What to work on: Pick out each line of the records that includes the string "input", and copy it.

Stored items:
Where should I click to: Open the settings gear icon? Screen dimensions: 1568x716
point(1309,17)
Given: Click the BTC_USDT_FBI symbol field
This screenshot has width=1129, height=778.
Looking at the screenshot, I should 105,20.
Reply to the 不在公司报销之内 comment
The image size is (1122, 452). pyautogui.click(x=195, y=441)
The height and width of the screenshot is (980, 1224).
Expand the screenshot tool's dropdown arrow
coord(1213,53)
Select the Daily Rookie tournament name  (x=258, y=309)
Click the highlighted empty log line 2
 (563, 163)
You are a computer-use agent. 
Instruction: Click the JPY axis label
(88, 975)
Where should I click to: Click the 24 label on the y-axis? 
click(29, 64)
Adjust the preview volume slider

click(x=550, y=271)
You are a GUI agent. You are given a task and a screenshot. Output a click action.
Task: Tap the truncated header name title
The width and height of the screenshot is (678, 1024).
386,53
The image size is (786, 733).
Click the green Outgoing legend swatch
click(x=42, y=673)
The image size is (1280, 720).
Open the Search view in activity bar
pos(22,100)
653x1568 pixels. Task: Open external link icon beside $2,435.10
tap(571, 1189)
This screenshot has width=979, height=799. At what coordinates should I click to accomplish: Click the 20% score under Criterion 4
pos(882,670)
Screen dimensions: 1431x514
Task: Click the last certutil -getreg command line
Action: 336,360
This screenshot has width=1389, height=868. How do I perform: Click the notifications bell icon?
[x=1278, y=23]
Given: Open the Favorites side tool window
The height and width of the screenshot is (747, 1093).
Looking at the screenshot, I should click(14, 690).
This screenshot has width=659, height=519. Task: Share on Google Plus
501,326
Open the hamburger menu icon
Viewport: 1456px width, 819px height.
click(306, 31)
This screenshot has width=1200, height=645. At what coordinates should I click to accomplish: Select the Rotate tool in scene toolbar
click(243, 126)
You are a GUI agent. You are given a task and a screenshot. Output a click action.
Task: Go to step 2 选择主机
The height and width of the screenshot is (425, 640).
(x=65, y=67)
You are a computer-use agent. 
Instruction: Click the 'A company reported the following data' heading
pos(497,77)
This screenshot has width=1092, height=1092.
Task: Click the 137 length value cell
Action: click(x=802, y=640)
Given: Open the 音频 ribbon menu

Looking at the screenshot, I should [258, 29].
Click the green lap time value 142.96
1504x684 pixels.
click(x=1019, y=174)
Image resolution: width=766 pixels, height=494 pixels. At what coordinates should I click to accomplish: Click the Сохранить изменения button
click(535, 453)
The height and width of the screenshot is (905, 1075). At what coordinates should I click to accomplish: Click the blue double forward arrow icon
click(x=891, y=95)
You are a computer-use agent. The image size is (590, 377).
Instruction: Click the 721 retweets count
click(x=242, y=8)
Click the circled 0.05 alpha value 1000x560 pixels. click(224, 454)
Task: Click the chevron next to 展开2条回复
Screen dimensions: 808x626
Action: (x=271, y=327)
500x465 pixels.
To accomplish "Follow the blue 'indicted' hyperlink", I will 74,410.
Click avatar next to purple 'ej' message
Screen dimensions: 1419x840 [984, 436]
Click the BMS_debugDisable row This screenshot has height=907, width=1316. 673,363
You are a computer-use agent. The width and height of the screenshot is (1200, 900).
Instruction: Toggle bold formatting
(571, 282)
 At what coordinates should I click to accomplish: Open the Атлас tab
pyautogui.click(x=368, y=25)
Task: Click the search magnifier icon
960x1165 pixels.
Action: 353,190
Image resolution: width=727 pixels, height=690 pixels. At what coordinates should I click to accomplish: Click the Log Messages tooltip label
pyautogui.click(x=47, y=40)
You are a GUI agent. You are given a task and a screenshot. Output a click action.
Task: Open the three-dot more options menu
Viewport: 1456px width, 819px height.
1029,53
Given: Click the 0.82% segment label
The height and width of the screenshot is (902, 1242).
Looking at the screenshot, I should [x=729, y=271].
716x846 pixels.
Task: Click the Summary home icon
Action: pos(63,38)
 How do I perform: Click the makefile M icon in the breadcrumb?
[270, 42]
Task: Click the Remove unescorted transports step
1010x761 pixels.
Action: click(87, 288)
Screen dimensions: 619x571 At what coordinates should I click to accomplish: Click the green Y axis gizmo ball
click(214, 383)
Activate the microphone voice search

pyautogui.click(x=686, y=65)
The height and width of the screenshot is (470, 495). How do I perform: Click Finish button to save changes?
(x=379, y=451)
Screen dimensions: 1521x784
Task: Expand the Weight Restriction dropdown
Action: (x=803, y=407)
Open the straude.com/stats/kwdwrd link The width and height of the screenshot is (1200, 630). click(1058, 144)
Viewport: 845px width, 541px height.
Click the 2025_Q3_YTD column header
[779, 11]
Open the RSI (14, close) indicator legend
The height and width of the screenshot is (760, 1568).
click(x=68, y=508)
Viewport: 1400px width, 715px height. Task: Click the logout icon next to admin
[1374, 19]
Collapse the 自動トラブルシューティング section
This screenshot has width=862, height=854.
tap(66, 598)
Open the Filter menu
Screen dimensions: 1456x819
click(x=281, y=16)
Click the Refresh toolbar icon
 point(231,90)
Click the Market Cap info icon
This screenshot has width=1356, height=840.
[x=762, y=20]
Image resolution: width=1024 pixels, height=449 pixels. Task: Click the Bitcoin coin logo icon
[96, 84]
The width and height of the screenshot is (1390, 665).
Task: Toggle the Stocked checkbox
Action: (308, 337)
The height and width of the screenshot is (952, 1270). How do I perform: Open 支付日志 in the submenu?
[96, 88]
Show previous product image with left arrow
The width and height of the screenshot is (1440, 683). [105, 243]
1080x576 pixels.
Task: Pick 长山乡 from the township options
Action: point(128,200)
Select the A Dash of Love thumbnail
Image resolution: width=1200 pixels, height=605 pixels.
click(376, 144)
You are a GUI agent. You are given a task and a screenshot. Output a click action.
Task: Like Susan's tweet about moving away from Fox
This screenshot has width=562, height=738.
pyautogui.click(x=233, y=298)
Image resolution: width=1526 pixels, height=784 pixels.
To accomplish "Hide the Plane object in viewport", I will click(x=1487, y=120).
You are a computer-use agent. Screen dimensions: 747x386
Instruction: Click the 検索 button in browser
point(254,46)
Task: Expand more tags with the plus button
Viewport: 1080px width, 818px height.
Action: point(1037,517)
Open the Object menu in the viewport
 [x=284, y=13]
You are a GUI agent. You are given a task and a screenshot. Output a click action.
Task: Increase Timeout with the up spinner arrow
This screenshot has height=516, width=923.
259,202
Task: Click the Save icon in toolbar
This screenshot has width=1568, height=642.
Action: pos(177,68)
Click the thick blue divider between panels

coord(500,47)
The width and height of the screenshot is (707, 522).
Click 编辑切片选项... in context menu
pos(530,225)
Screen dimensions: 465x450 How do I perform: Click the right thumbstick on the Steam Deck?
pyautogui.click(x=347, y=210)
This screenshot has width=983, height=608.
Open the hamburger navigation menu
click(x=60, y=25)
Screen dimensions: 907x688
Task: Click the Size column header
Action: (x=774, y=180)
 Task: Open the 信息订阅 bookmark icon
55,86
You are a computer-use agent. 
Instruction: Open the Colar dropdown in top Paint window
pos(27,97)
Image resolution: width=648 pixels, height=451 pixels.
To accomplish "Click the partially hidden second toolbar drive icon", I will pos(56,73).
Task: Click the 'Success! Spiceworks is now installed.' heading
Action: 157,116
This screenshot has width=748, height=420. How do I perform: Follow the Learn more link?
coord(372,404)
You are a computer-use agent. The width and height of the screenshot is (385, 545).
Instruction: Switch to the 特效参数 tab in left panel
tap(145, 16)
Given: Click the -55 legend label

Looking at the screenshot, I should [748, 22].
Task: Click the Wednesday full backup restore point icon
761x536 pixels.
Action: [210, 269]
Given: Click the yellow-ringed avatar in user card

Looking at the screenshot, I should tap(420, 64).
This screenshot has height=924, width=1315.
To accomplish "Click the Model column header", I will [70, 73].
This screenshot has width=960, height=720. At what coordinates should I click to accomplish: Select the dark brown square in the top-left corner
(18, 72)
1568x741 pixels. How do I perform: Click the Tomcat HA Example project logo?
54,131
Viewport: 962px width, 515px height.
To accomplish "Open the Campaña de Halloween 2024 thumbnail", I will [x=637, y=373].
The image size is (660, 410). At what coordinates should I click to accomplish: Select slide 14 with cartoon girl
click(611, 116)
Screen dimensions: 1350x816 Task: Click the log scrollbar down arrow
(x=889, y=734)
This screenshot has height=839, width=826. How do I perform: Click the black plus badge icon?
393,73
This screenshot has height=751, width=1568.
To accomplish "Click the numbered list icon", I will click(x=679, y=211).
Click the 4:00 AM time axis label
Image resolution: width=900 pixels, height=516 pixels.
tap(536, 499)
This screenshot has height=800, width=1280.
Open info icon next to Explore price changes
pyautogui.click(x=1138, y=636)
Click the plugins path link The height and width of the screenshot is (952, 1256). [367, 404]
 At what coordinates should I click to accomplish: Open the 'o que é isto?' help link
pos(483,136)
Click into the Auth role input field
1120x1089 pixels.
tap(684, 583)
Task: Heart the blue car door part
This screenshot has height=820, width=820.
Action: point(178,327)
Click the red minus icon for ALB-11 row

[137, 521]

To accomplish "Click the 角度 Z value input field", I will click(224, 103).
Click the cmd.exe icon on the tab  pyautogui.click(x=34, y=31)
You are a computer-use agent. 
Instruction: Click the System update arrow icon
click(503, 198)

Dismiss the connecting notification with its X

Answer space:
Click into the Auth role input field
To accomplish "Click the 角度 Z value input field", I will click(224, 103).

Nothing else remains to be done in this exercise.